En initiant le projet de reconstitution des actes de naissance (Pran), l’objectif du gouvernement du président Patrice Talon est de dématérialiser totalement l’état civil. Cette opération de reconstitution d’actes de naissance va se dérouler du 2 au 17 juillet prochain. Jean Aholou, président du Comité technique de pilotage/Ravip  parle ici ce projet et des conditions à remplir pour bénéficier du Pran.

La Nation : Après le Ravip, un nouveau projet dénommé Pran a vu le jour. Pourquoi le Pran ?

Jean Aholou : Le Pran est le Projet de reconstitution des actes de naissance sans souche. Il  n’est pas un nouveau projet, ce n’est qu’une retombée du projet Recensement national à vocation d’identification de la population (Ravip) et du Projet d’enregistrement à titre dérogatoire à l’Etat civil (Pedec).En effet, dans la phase opérationnelle du Pedec, issu du Ravip, il a été constaté que de nombreux citoyens béninois  sont exposés aux multiples problèmes liés à la destruction, l’altération, la disparition ou l’inexistence de la souche de leur acte de naissance. Pour mettre fin à ces tracasseries, le Projet de reconstitution des actes de naissance sans souche a été initié par le gouvernement afin de corriger les irrégularités qui entravent  la modernisation de l’état civil.
Quel est l’ancrage juridique du Pran et qui peut en être  bénéficiaire ?

Parlant d’ancrage juridique, nous avons la loi n° 2018-26 du 03 août 2018 portant autorisation d’enregistrement à titre dérogatoire à l’état civil en République du Bénin et le décret n° 2019-072 du 06 mars 2019 modifiant les articles 2,3,4 et 5 du décret n° 2018-471 du 10 octobre 2018 définissant les modalités et le fonctionnement du cadre administratif de réalisation de l’enregistrement à titre dérogatoire à l’état civil et fixant les règles relatives à la dématérialisation des actes. Pour ceux qui peuvent bénéficier du Pran, je dirai que cela concerne toute personne ayant un acte de naissance dont la souche a été détruite, altérée, a disparu ou s’est révélée inexistante.

Quelles sont les conditions à remplir pour bénéficier du Pran et quel est le sort réservé à ceux qui ont perdu  leur récépissé du Ravip ?

Pour cette question, je dirai qu’il faut disposer d’au moins d’une copie simple de l’acte de naissance dont la souche a été détruite, altérée, a disparu ou s’est révélée inexistante et avoir son récépissé d’enrôlement au Ravip. Maintenant, pour ce qui concerne ceux qui ont perdu leur récépissé du Ravip, ils ne seront pas pris en compte à l’étape actuelle du projet.

La Nation : A quand le démarrage et la fin de l’opération d’enrôlement des personnes concernées ?

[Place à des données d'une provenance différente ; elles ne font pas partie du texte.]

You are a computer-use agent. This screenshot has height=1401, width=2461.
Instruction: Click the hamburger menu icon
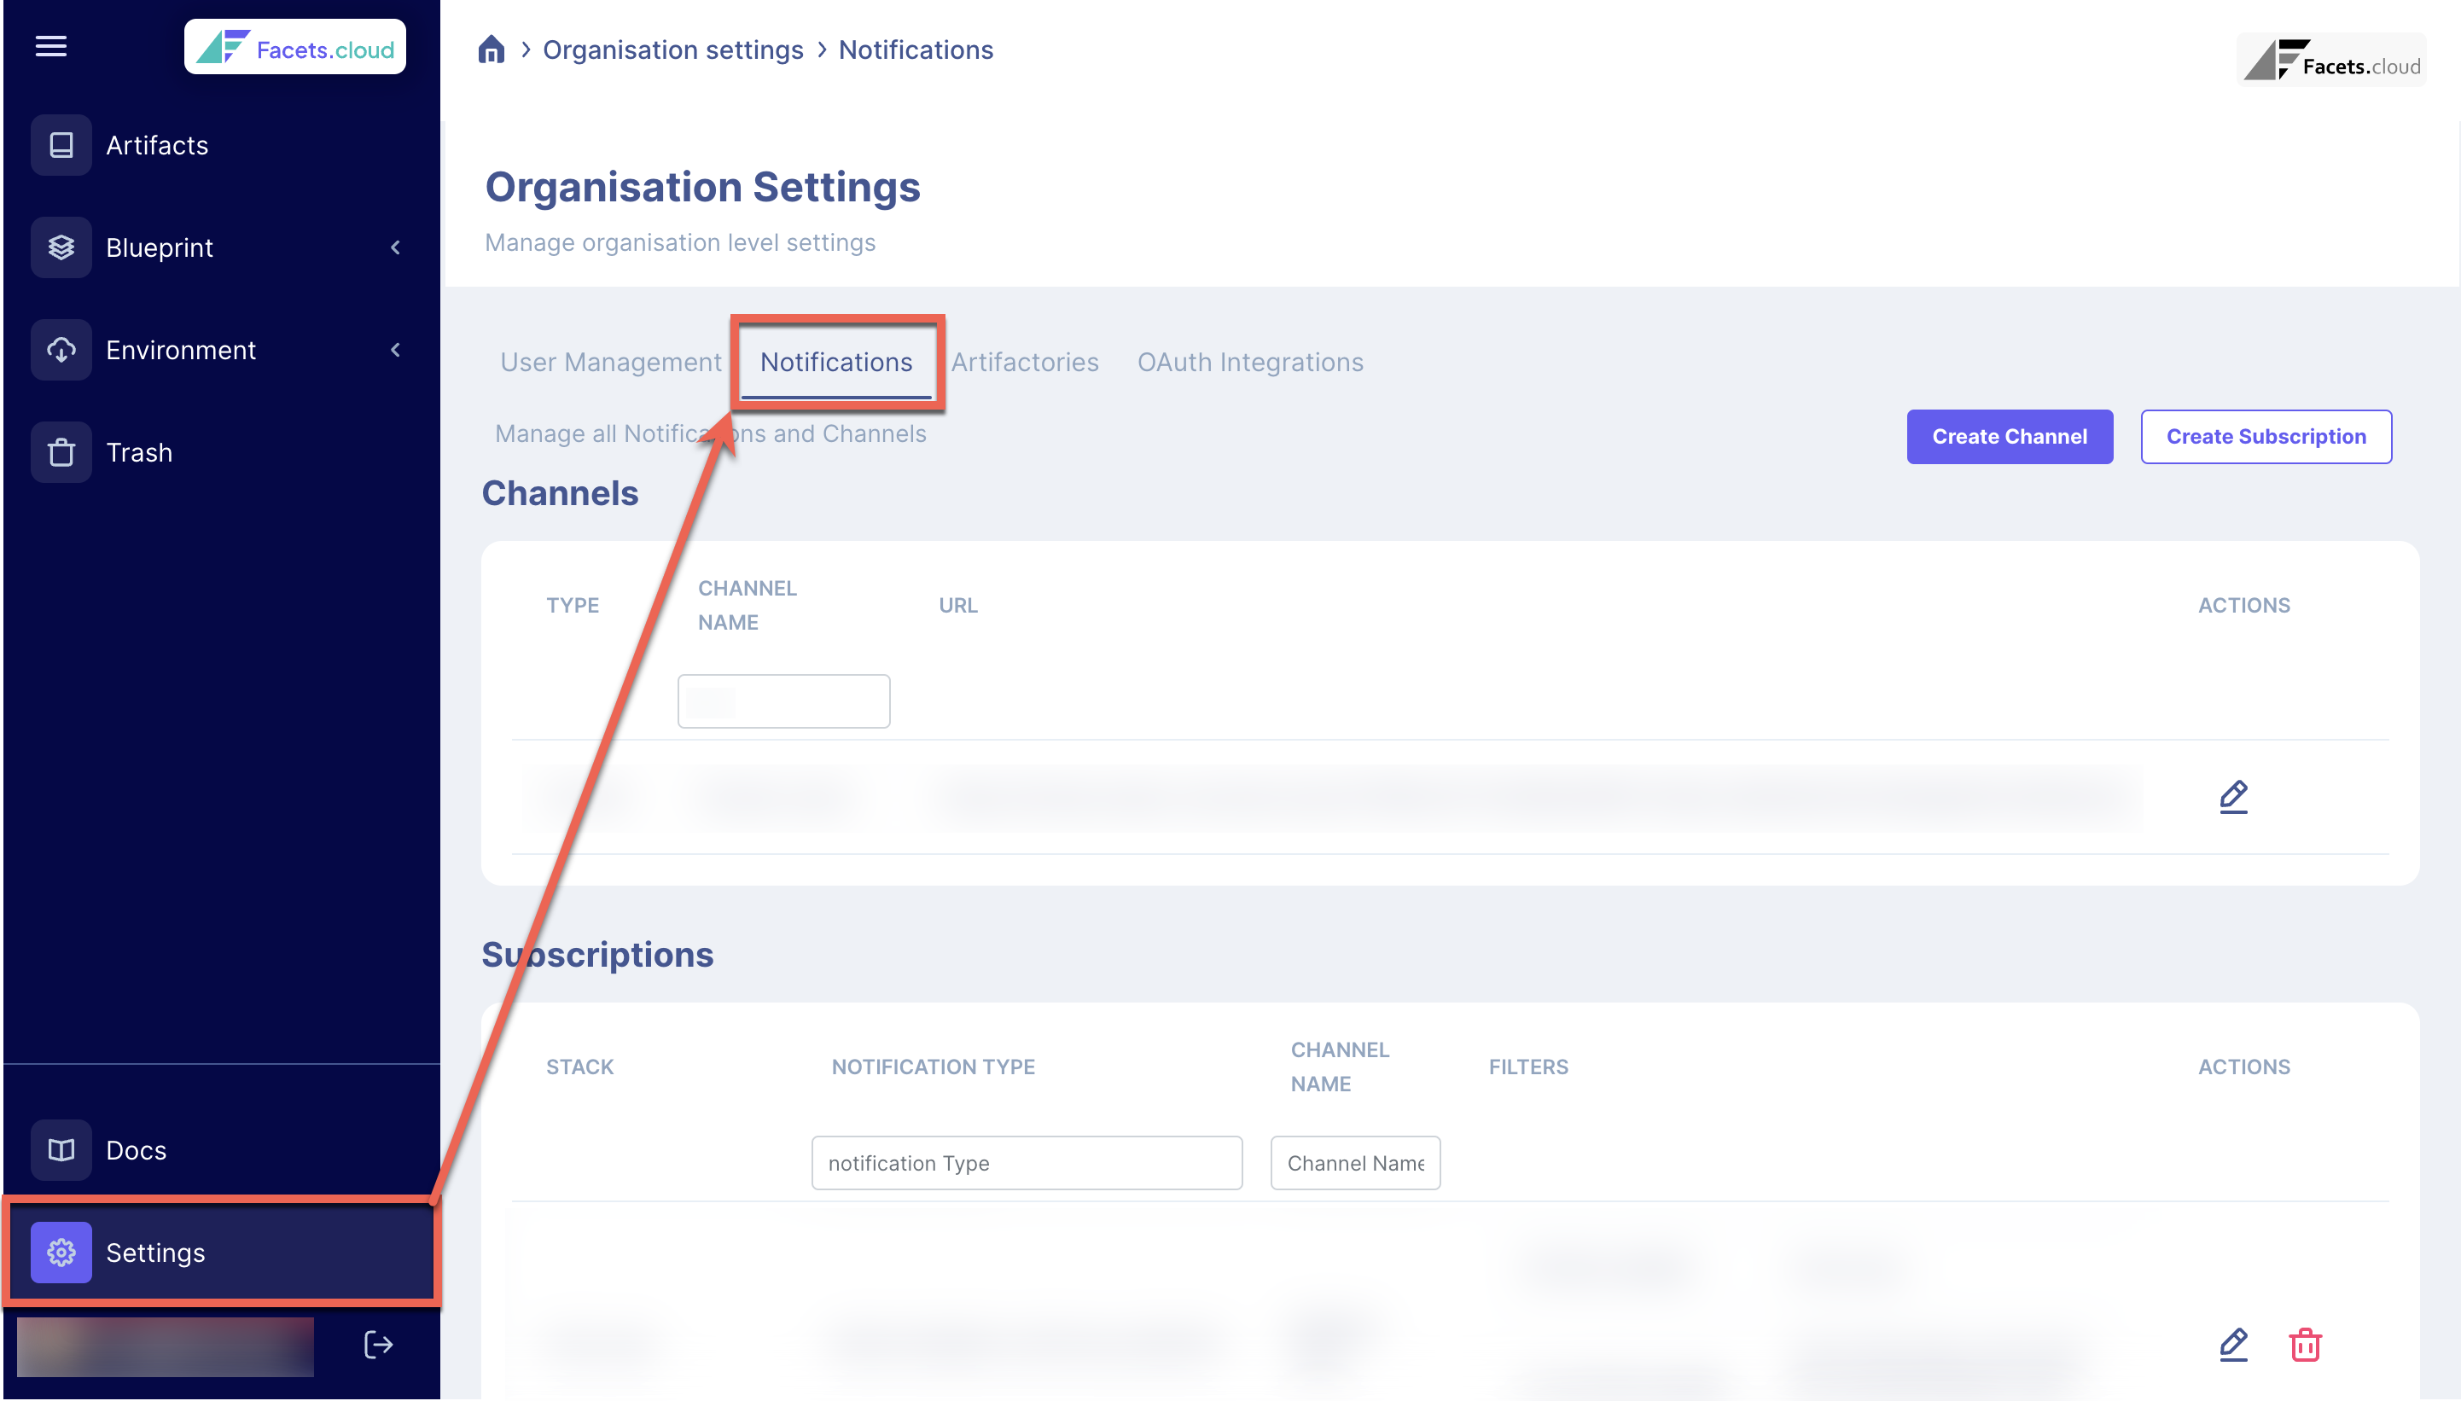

L’opération de reconstitution des actes de naissance sans souche démarre le 2 juillet  et prendra fin le 17 juillet prochain. Et toutes les personnes concernées sont invitées à se rendre dans n’importe quel arrondissement situé sur le territoire national et ce, quel que soit le lieu de naissance, pour se faire enrôler. L’autre chose est que lorsqu’un requérant présente un acte présumé sans souche mais dont le numéro se retrouve dans un registre d’état civil avec des informations d’identité autres que celles du requérant, celui-ci est considéré comme une personne sans acte de naissance et traité comme telle. Son enregistrement s’effectue sur la base des données contenues dans l’acte de naissance détenu. Également les personnes concernées mais qui, pour une raison ou une autre ne se sont pas fait enrôler au Ravip, ne peuvent pas être prises en compte à l’étape actuelle du projet.